### Exercise requirements
Could you rewrite all of the data below as a numbered list, skipping blank lines and leaving the pictures out?

Information given start

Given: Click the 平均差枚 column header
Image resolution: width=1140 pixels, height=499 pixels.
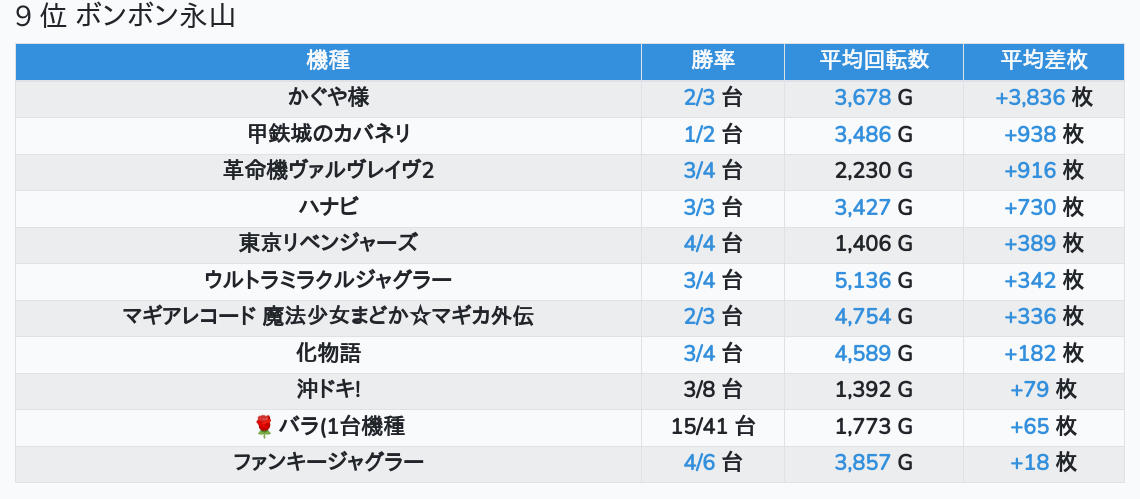Looking at the screenshot, I should (1044, 61).
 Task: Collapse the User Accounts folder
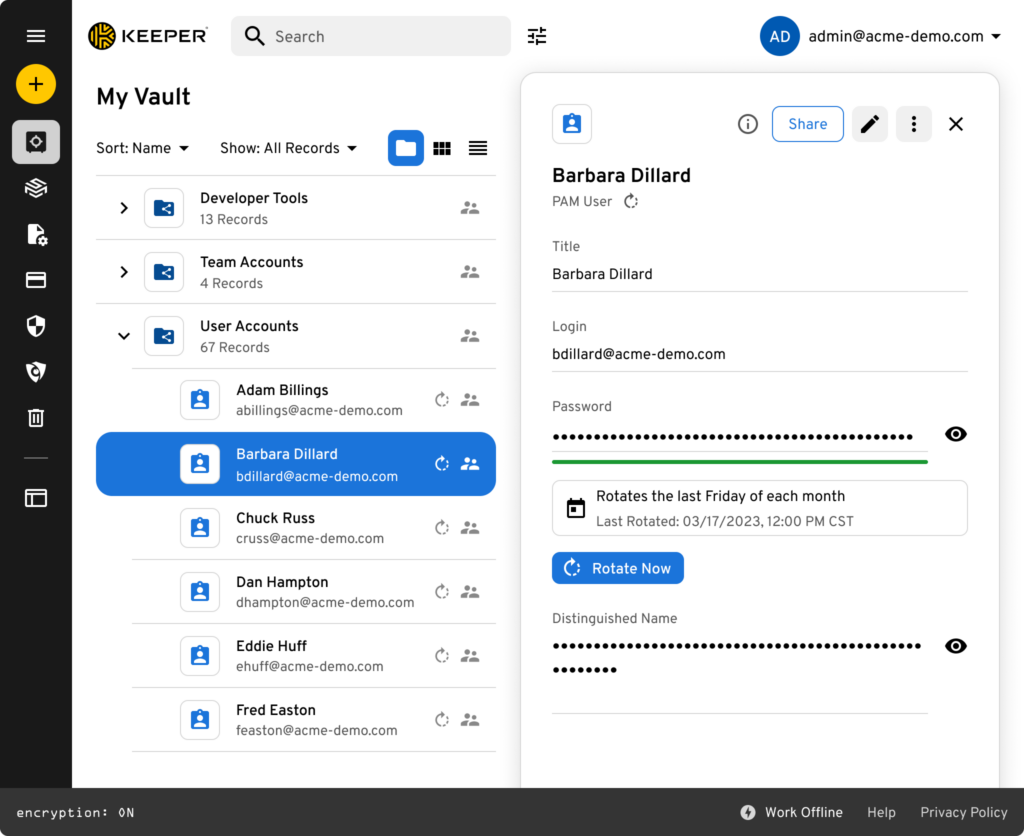[x=124, y=336]
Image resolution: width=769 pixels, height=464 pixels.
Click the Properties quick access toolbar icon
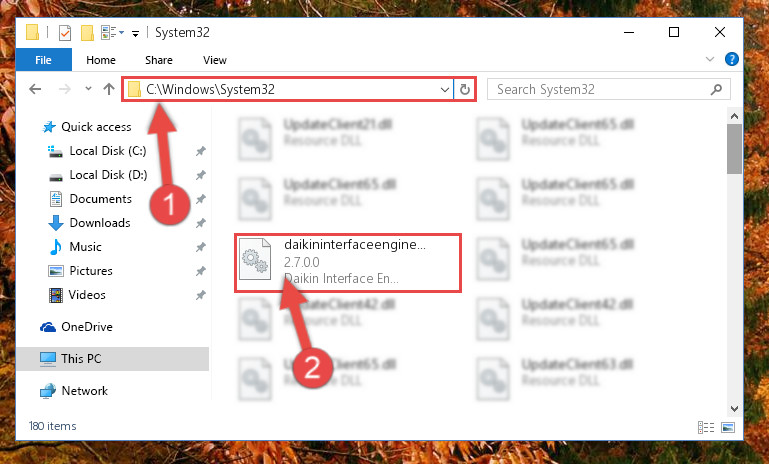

Information given end

### Task solution
1. Given: Click the 平均差枚 column header
2. Image resolution: width=1140 pixels, height=499 pixels.
3. Looking at the screenshot, I should (1044, 61).
4.  Task: Collapse the User Accounts folder
5. [x=124, y=336]
6. Image resolution: width=769 pixels, height=464 pixels.
7. Click the Properties quick access toolbar icon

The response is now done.